A huge thanks to Thomas Nelson for the complimentary copy . All opinions expressed are my own. This beautifully illustrated book tells the story of how Juneteenth came to be and tells the story of Black activist Opal Lee.. The picture book’s is laid out in a way that Opal is the one telling her story to her great-grandson Buddy and a group of children where she tells them the history of slavery and the Emancipation Proclamation, then tells about Juneteenth when she was a child in the Jim Crow era, I enjoyed this book and found it eye opening . Read it and absorb it! Everyone should read this book.
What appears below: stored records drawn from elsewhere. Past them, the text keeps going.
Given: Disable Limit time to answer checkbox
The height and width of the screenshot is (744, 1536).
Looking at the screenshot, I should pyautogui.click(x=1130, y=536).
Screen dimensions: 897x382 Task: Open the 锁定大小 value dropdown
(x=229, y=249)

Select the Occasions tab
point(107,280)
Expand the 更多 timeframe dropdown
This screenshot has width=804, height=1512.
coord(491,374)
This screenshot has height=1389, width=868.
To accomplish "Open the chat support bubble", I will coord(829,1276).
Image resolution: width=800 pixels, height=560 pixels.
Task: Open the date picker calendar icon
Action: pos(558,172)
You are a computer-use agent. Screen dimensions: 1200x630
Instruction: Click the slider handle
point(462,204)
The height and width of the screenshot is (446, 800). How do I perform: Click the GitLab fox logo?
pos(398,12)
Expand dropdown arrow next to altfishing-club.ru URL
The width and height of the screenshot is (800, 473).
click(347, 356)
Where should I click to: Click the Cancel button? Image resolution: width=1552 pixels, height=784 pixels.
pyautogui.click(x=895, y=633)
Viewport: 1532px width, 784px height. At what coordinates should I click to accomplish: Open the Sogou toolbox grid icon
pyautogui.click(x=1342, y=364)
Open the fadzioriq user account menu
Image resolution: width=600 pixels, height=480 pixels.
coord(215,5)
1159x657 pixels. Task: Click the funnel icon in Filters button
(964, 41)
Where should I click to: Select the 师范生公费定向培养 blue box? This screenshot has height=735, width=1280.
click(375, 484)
This picture book briefly introduces the history of Juneteenth, emphasizing the ways that Opal Lee advocated for its adoption as a holiday. The book has great illustrations and easy-to-read writing, and I appreciate the emphasis on family bonds and celebrating together. The book's framing device of a celebration helps contextualize the heavy topic for kids, and the book ends on a hopeful note. The reason why I am only giving this book three stars is because it does not explain the Emancipation Proclamation in relation to the Civil War. Although I understand the desire to simplify complex history for kids, this book doesn't mention the Civil War until the historical notes at the end, and it seems both strange and potentially confusing to young readers. This book makes it seem like Abraham Lincoln just woke up one day and decided to free everyone, and even though I wouldn't expect a picture book for children to address all of the surrounding legal and social context for this document, it disappointed me that the author sidestepped the war entirely when it is central to the true story. This picture book provides a child-level explanation of slavery and the creation of the Juneteenth holiday, but because it doesn't address the Civil War, the book profoundly oversimplifies the Emancipation Proclamation and leaves confusing gaps in knowledge related to why it took so long for the enslaved people in Galveston, Texas, to know that they were free. Although this book celebrates Opal Lee's activism and provides an adequate explanation of Junteenth for young children, parents and educators who want to provide a full historical explanation of Junteenth should use this as supplementary material.
An interesting insight into her story and the origins of Juneteenth. An important addition to any library’s holiday and history collections.